“The growth in overall parcel volume in China has mainly been driven by the ecommerce boom over the past few years,” says Guo Jianmin, the chief financial officer of ZTO Express, a huge logistics company with sorting warehouses all over China and a fleet of well over 3,000 trucks. Last year, it handled 2.9 billion packages.
The firm has seen its number of carried parcels go up an average 80 percent each year from 2011 to 2015 as China’s consumers adopted online shopping in their everyday lives.
“We can’t precisely say how much of our growth has been due to ecommerce, but currently 75 percent of our parcel volume is ecommerce-related, so it’s obviously a huge part of our business,” explains Jianmin to Tech in Asia.
ZTO Express, of course, had the largest IPO of this year.
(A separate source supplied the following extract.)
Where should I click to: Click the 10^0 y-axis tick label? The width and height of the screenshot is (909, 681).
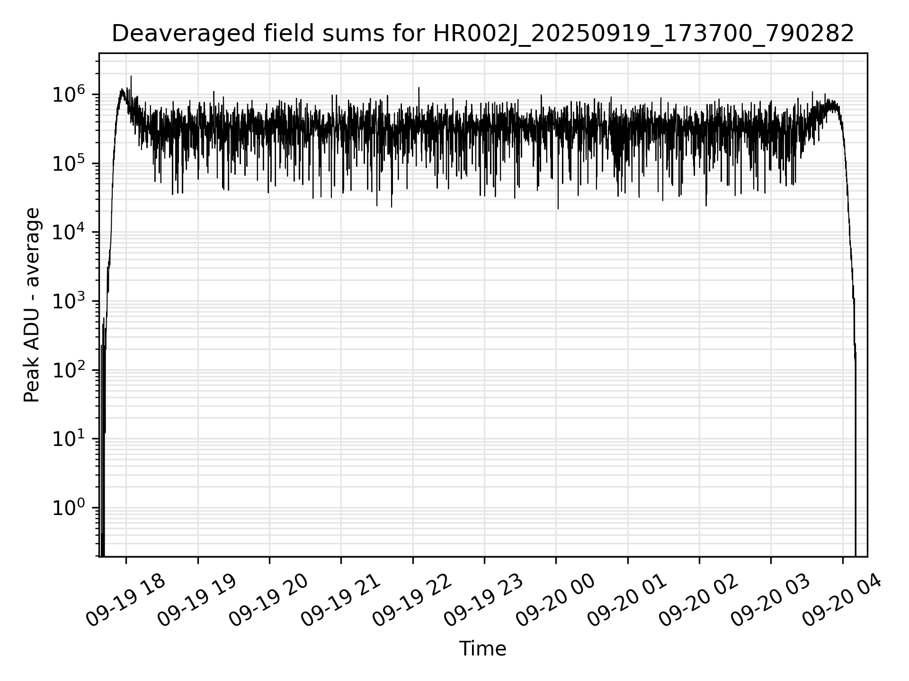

TechCrunch:
China’s ZTO Express, the company that provides shipping and delivery services to Alibaba among others, scored both a hit and a miss in its first day of trading as a public company. First, the company raised $1.4 billion in its IPO — making it the largest IPO of the year. Then, the company made its public debut on the NYSE: and that’s where the problems started.
The size of the Chinese market means a local ecosystem can grow companies which can rival any of their international peers on size.
This doesn’t mean those companies will rule the world. They have a huge home market to take care of. A market huge enough for most companies, occupying their focus.
Alibaba is investing in startups worldwide and is working to bring brands from other markets faster and easier to China. In due time, we can expect to see similar things from ZTO Express or, for example, Didi Chuxing, China’s largest ride-sharing company, and other rising Chinese companies.